1 Commodity Bulls Are Running From (Hint: It's Not Oil)
Falling crude prices have caused market volatility over the past few months as investors worry about how the commodity’s slide will impact the global economy in the long run. However, many economists say it isn’t oil traders should be worried about: It's copper.
Copper prices plunged on Wednesday, falling to $2.5055 per pound. The fall was the commodity’s largest one-day drop in three years and sparked worries about the health of the global economy.
Prices rebounded marginally on Thursday, but the question remained: Was Wednesday’s dip a sign of things to come?

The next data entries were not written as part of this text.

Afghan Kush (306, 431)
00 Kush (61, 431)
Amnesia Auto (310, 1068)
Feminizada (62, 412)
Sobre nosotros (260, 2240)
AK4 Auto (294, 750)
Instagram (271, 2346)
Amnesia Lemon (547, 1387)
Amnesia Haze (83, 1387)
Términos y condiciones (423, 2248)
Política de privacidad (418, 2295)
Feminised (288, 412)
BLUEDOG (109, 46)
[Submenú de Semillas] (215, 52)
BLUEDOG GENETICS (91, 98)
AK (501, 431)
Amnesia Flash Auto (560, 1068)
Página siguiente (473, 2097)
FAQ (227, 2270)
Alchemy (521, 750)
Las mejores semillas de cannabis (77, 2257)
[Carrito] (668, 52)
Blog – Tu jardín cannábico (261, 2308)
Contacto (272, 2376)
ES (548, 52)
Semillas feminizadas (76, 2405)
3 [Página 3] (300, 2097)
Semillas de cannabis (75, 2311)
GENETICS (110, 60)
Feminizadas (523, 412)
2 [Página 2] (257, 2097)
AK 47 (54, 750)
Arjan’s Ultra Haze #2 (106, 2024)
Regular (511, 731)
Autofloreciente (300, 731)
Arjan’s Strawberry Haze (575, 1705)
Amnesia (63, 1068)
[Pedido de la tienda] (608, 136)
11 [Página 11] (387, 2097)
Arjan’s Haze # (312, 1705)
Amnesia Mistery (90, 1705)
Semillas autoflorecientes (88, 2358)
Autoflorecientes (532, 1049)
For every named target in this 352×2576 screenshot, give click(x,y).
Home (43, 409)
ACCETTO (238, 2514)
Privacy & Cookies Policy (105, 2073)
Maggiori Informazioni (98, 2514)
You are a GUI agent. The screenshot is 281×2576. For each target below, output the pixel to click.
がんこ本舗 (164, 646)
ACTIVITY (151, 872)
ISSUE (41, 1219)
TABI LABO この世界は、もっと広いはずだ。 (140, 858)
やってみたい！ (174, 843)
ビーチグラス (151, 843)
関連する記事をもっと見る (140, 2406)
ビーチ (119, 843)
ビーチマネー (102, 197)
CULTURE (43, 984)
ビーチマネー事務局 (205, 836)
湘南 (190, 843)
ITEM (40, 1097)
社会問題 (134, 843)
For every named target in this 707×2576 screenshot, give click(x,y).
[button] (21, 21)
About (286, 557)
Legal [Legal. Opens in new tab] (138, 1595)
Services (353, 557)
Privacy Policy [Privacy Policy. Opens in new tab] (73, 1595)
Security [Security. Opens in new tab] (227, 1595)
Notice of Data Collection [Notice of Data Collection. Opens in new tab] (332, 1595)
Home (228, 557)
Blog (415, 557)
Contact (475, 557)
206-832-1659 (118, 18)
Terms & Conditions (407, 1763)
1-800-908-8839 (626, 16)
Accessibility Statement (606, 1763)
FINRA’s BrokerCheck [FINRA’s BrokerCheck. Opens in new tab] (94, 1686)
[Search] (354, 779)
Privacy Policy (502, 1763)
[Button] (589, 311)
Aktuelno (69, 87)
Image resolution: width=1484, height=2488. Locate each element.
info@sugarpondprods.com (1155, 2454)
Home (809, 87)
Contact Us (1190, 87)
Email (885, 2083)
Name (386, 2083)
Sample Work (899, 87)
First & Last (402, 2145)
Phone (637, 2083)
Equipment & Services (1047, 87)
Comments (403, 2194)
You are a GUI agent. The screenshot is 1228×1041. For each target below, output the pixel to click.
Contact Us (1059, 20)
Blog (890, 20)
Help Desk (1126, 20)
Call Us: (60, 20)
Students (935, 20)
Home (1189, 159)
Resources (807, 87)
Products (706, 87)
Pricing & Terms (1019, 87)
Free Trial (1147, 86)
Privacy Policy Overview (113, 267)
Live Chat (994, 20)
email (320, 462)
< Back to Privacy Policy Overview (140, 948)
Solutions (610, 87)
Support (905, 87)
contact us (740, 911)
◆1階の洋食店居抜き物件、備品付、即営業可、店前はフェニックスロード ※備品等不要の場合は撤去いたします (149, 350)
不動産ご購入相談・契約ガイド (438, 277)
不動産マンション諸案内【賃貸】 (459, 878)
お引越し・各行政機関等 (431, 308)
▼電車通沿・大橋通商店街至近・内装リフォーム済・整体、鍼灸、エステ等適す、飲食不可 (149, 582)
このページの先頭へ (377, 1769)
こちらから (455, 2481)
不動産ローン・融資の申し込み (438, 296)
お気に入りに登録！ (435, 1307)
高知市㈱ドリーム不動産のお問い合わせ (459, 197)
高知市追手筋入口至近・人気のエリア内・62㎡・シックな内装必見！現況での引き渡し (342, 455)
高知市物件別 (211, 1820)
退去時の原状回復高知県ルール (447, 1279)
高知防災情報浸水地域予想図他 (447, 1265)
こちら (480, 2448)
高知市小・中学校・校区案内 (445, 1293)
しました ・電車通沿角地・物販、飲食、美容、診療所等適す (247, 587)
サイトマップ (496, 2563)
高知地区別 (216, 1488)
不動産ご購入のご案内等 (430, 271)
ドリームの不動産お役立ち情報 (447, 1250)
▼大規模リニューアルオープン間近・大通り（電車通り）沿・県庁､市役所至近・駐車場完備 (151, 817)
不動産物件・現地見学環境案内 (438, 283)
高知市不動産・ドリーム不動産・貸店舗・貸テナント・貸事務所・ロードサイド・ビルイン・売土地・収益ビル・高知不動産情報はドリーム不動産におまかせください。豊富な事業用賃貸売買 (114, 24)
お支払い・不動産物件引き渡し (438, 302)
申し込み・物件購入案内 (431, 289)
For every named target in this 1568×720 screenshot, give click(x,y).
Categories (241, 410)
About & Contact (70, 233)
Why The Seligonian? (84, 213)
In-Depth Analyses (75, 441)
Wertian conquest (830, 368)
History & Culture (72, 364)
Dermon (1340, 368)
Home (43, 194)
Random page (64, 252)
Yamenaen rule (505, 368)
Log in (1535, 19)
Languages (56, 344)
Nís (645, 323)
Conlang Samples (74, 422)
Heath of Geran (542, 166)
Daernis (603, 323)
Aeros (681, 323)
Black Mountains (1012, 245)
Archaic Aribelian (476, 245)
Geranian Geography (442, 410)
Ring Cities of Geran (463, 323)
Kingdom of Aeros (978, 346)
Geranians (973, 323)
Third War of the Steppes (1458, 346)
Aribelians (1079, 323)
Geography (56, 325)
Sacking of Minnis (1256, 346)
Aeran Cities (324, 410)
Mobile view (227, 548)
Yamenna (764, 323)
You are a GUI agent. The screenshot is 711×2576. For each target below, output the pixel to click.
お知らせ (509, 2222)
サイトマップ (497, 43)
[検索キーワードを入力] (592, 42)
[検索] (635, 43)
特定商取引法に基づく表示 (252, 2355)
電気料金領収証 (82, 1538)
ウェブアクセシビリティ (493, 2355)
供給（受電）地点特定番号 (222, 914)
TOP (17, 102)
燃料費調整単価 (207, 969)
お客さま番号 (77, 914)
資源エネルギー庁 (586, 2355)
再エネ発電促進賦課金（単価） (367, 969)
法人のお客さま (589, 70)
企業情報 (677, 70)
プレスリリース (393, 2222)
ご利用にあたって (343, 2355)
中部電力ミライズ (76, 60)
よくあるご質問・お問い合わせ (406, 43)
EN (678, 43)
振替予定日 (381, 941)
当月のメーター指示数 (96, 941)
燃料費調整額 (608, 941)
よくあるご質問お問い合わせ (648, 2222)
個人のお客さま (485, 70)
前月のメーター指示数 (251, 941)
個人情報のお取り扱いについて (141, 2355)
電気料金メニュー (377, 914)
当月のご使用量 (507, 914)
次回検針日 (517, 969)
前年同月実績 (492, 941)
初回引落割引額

Markets closely follow the price of copper as it is used in several industries, and therefore provides some insight into the health of the economy.
On Wednesday, lackluster retail sales data from the US, and the World Bank’s decision to trim its 2015 global growth forecast all contributed to the commodity’s fall.
While prices made a modest comeback on Thursday morning, some analysts believe copper has further to fall before hitting the bottom.
According to Bloomberg, mining companies spurred on by historically high prices are expected to produce an additional 1.6 million metric tons of copper in 2015, something that could further weigh on prices.
Despite that, others are optimistic that demand will recover through the second quarter.
The end of China’s Lunar New Year on February 19 should help increase the nation’s appetite for the commodity as well. Some analysts are even predicting a supply deficit in 2016, suggesting copper’s roller coaster ride is near its end.